**PROVIDED PASSAGE**:
*** Begin section ***
According to a March 2 story from Live Science, we of the planet Earth have left around 400,000 pounds of trash on our closest orbiting astronomical neighbor.
“ Much of this moon litter was left by NASA astronauts who landed on the lunar surface between 1969 and 1972 during the Apollo program,” Live Science Senior Writer Laura Geggel says in her story. “The other rubbish comes from crewless missions from space-exploring agencies, including those from the United States, Russia, Japan, India and Europe.”
NASA, though prefers the word “artifacts” to “rubbish.”
In its introduction to a long list of items left behind, the space agency says, “For the past half-century, the Moon has been the destination of some of humankind’s most monumental and challenging expeditions. As the Moon becomes more accessible to both national space programs and private enterprise, it is important that we protect lunar artifacts for both their historic and scientific value. The first step in preserving these artifacts is establishing exactly what is there and where it is. This resource offers a comprehensive catalogue of human artifacts on the Moon based on the currently available data.”
So, what is among the rubbish and/or artifacts left behind?
*** End section ***
Continue the article about the trash left on the Moon, picking up right after its last line.

**PROVIDED MATERIAL**:
*** Begin section ***
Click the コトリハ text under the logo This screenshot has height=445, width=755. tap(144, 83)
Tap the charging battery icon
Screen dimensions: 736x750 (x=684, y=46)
*** End section ***
**WRITTEN RESPONSE**:
According to NASA, the list includes, lunar overshoes, TV equipment presumably of the same vintage one would find in Mee-Maw’s basement, a defecation collection device, a urine collection assembly (large), another urine collection assembly (small), hammers, tongs, blue towels, red towels, several hammocks (“Wake up, John, and put on your lunar overshoes because we’ve got to get back to the module”), two golf balls, a javelin, wet wipes, a lunar roving vehicle, a Bible on the dash of the lunar roving vehicle (handy if pulled over for speeding in the lunar roving vehicle), 100 2-dollar bills, a document proclaiming “University of Michigan Alumni of the Moon,” trousers (“Dang! I left my pants down there next to the urine collection assembly”), bacterial ointment, a tie tack and ear plugs.
As environmentally conscious citizens of Earth, we have a duty to clean up at least some of our space mess. One solution is to postpone efforts to colonize Mars and instead focus attention on developing technology that will allow us to retrieve the useless items we have left behind.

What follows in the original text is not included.